SLURM Workload Manager
======================

`SLURM <https://slurm.schedmd.com/>`_ is the workload manager and job scheduler used for Scicluster.

There are two ways of starting jobs with SLURM; either interactively with ``srun``
or as a script with ``sbatch``.

Interactive jobs are a good way to test your setup before you put it into a script
or to work with interactive applications like python.
You immediately see the results and can check if all parts behave as you expected.
See :ref:`interactive` for more details.


.. _slurmparameter:

SLURM Parameter
---------------

`SLURM <https://slurm.schedmd.com/>`_ supports a multitude of different parameters.
This enables you to effectivly tailor your script to your need when using Scicluster
but also means that it is easy to be confused and waste your time and quota.

The following parameters can be used as command line parameters with ``sbatch`` and
``srun`` or in jobscript, see :ref:`job_script_examples`.
To use it in a jobscript, start a newline with ``#SBTACH`` followed by the parameter.
Replace <....> with the value you want, e.g. ``--job-name=test-job``.


Basic settings:
+++++++++++++++

=======================================  ================================================================================
Parameter                                 Function
=======================================  ================================================================================
``--job-name=<name>`` or ``-J <name>``    Job name to be displayed by for example ``squeue`` command
``--output=<path>`` or ``-o <name>``      Path to the file where the job  output is written to
``--error=<path>`` or ``-e <name>``       Path to the file where the job  error is written to
``--mail-type=<type>``                    Turn on mail notification; type can be one of BEGIN, END, FAIL, REQUEUE or ALL
``--mail-user=<email_address>``           Email address to send notifications to
=======================================  ================================================================================


Requesting Resources
+++++++++++++++++++++

=============================================    ==============================================================================================================================
Parameter                                        Function
=============================================    ==============================================================================================================================
``--time=<d-hh:mm:ss>``                          Time limit for job.
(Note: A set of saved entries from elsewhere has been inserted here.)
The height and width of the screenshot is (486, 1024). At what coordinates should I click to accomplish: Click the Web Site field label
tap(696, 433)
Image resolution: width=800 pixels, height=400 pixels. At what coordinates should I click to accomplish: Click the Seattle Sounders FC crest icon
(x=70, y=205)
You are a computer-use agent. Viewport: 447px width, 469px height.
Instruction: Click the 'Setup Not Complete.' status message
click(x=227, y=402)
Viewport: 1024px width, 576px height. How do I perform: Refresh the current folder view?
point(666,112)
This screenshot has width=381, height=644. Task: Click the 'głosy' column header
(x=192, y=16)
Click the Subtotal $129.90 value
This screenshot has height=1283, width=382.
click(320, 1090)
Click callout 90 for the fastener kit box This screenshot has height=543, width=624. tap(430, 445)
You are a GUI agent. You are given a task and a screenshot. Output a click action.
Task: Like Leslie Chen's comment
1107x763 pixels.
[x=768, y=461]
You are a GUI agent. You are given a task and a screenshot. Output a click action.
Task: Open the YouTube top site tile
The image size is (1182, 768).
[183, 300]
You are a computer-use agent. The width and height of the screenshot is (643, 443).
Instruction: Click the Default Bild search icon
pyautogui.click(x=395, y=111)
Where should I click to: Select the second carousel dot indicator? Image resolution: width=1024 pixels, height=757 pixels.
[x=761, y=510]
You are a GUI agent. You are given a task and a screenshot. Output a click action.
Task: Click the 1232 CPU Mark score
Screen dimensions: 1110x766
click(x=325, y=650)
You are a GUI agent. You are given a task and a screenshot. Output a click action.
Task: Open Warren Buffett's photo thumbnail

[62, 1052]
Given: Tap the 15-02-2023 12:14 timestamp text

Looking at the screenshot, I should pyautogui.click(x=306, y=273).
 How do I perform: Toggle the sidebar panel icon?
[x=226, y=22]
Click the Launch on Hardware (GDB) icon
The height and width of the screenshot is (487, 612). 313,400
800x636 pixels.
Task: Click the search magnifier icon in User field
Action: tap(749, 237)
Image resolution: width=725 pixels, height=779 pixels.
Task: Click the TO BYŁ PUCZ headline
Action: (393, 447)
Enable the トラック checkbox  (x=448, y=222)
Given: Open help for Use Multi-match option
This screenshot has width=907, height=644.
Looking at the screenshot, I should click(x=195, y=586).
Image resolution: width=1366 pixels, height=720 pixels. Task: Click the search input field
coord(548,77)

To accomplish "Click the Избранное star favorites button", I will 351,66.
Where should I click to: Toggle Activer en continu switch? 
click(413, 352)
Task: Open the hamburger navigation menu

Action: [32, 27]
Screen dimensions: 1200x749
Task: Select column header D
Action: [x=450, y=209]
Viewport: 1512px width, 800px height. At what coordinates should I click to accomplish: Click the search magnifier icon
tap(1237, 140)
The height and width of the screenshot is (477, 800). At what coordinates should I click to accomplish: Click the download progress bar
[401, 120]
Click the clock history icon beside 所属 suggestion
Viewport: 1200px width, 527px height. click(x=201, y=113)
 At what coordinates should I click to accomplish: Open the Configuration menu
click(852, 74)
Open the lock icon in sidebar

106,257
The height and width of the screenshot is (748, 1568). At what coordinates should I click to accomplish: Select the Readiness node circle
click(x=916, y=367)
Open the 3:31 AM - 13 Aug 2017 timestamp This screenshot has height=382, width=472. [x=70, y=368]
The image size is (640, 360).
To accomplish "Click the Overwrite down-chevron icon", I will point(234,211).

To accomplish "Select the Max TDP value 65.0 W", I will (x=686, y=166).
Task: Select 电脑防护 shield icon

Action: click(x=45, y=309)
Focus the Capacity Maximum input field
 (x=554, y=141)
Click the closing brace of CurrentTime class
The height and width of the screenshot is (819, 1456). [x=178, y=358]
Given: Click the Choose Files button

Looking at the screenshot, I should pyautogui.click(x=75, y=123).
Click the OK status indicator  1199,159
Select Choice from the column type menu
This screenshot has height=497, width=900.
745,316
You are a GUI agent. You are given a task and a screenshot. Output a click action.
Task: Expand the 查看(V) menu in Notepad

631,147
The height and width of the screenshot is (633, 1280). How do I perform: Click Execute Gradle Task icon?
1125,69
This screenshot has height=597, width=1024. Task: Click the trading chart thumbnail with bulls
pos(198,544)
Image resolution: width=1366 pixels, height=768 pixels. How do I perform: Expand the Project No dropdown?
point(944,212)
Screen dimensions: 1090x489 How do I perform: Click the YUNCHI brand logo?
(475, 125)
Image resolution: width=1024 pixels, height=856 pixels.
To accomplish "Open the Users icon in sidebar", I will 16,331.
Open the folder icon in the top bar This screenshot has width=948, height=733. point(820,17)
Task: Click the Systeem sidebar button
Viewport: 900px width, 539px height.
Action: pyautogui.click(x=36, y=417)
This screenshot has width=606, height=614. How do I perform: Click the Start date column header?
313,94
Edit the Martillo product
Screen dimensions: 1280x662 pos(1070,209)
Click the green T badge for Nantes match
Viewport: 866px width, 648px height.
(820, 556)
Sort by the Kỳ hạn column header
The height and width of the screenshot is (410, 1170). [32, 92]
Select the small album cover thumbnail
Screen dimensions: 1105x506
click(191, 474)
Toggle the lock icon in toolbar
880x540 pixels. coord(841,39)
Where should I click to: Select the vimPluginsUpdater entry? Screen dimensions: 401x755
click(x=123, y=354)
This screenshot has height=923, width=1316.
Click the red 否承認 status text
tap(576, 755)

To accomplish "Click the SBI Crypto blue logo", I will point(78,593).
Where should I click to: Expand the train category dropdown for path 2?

Job will be killed by SLURM after time has run out. Format days-hours:minutes:seconds
``--nodes=<num_nodes>`` or ``-N=<num_nodes>``    Number of nodes. Multiple nodes are only useful for jobs with distributed-memory (e.g. MPI).
``--mem=<MB>``                                   Memory (RAM) per node. Number followed by unit prefix, e.g. 16G
``--mem-per-cpu=<MB>``                           Memory (RAM) per requested CPU core
``--ntasks-per-node=<num_procs>``                Number of (MPI) processes per node. More than one useful only for MPI jobs. Maximum number is node dependent (number of cores)
``--cpus-per-task=<num_threads>``                CPU cores per task. For MPI use one. For parallelized applications benchmark this is the number of threads.
``--exclusive``                                  Job will not share nodes with other running jobs. You will be charged for the complete nodes even if you asked for less.
=============================================    ==============================================================================================================================


Accounting
+++++++++++++++++++++
See also :ref:`label_partitions`.

================================      ==========================================================================================================
Parameter                             Function
================================      ==========================================================================================================
``--account=<name>``                  Project (not user) account the job should be charged to.
``--partition=<name>`` or ``-p``      Partition/queue in which o run the job.
``--qos=<...>``                       low, normal or high
================================      ==========================================================================================================


Advanced Job Control
+++++++++++++++++++++

==============================   ==================================================================================================================================================================
Parameter                        Function
==============================   ==================================================================================================================================================================
``--array=<indexes>``            Submit a collection of similar jobs, e.g. ``--array=1-10``. (sbatch command only). See official `SLURM documentation <https://slurm.schedmd.com/job_array.html>`_
``--dependency=<state:jobid>``   Wait with the start of the job until specified dependencies have been satified. E.g. --dependency=afterok:123456
``--ntasks-per-core=2``          Enables hyperthreading. Only useful in special circumstances.
==============================   ==================================================================================================================================================================


Differences between CPUs and tasks
-------------------------------------

As a new users writing your first SLURM job script the difference between
``--ntasks`` and ``--cpus-per-task`` is typically quite confusing.
Assuming you want to run your program on a single node with  16 cores, which
SLURM parameters should you specify?

The answer is it depends whether your application supports MPI.
MPI (message passing protocol) is a communication interface used for developing
parallel computing programs on distributed memory systems.
This is necessary for applications running on multiple computers (nodes) to be able to
share (intermediate) results.

To decide which set of parameters you should use, check if your application utilizes
MPI and therefore would benefit from running on multiple nodes simultaneously.
On the other hand you have an non-MPI enables application or made a mistake in
your setup, it doesn't make sense to request more than one node.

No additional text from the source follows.